Establishing and maintaining indexes of links between domain features (such as waterbodies, ecosystems and cities) that are relevant to decisions and data related to those features is a challenge we all face. There are numerous approaches that could be considered for exposing, discovering, and establishing links between environmental, hydrologic, and related features. Systems in this space tend to have components like a search engine—crawlers that index data sources, an index that can form relationships between indexed data according to relevant queries, and search services that expose indexed information in interesting ways. In the hydrology domain, this would be implemented as a search service that can traverse the river network, where other domains would have their own relevant spatial or other type of index. Recent work to standardize features in the hydrology domain has resulted in HY_Features for surface water, GWML2 for groundwater, and SoilML for soils. The Observations and Measurements standard and others that follow the same pattern of “observing" and “observed" features provides a standardized model to follow but the landscape of systems implemented to leverage this pattern is varied.

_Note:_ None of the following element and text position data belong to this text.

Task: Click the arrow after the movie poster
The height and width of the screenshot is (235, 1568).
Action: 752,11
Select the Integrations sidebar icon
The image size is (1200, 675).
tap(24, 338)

In this session, speakers are invited to present proven methodologies for solving one or more aspects of the problem of linking domain features to each other and to observations such that users can ask questions rooted in their domain. Of special interest are methods and technologies that allow 1) a domain-specific crawler to discover information automatically, 2) an index of related features to be used in domain-relevant queries, and 3) search service APIs and data services that expose search results and data products. The session will take the form of a series of short presentations followed by a facilitated discussion. The outcomes of this session will help inform a planned OGC interoperability experiment working toward formal best practices for such systems.